Aim: Collect every line below that contains the string "field". Treat uppercase and lowercase as different.

* begin *

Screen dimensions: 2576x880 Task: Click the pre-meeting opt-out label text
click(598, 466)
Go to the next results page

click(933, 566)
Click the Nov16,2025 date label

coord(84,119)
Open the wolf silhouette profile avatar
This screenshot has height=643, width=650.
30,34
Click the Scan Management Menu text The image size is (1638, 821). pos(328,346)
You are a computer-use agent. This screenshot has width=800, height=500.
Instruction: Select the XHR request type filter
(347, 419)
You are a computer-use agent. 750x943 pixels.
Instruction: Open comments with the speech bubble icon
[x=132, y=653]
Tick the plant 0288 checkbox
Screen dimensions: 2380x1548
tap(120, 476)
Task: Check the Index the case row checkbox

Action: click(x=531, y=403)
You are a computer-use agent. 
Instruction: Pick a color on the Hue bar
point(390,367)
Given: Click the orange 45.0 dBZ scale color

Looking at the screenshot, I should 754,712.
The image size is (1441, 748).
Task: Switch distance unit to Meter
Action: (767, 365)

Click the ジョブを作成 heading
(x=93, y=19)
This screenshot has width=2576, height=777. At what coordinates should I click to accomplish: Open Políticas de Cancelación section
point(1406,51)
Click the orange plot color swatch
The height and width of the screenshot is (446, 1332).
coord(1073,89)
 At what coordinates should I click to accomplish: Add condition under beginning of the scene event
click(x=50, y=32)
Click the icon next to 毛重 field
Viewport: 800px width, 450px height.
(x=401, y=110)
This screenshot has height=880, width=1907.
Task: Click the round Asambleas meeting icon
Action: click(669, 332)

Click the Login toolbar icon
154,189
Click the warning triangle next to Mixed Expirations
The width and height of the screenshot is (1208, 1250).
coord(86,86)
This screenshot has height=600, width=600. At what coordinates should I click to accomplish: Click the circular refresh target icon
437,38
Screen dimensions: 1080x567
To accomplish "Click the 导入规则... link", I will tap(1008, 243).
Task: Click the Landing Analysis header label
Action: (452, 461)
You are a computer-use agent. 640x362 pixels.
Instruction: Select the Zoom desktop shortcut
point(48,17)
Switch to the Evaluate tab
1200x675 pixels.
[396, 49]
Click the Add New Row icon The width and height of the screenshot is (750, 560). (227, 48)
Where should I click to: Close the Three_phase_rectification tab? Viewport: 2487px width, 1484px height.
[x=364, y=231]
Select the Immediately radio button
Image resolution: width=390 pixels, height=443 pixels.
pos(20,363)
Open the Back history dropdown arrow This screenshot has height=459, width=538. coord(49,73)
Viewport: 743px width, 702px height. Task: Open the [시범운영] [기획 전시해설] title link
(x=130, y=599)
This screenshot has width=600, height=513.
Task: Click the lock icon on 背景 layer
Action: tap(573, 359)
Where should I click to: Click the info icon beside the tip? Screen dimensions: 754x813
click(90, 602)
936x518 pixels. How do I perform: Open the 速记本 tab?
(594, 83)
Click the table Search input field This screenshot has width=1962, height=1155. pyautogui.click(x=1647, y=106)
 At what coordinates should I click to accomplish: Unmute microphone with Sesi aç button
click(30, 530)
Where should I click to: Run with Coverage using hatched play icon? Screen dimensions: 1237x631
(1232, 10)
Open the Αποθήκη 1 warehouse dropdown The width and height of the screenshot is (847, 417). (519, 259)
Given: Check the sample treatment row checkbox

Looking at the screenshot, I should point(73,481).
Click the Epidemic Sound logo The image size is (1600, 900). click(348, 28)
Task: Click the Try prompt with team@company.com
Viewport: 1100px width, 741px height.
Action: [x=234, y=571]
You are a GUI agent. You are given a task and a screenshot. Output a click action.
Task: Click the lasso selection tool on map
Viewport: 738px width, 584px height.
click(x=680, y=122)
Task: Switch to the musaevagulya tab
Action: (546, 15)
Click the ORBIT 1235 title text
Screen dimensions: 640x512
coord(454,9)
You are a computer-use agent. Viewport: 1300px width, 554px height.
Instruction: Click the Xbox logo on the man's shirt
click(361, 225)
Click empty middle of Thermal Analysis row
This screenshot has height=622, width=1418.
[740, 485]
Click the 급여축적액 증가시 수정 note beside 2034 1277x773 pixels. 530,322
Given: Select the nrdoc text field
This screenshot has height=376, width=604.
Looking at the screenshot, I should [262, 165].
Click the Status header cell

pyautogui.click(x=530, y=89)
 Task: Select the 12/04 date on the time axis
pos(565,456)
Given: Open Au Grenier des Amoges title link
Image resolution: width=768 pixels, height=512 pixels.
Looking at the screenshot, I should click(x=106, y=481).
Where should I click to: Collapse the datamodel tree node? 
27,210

* end *

Answer to this task:
Click the icon next to 毛重 field
Click the table Search input field This screenshot has width=1962, height=1155. pyautogui.click(x=1647, y=106)
Given: Select the nrdoc text field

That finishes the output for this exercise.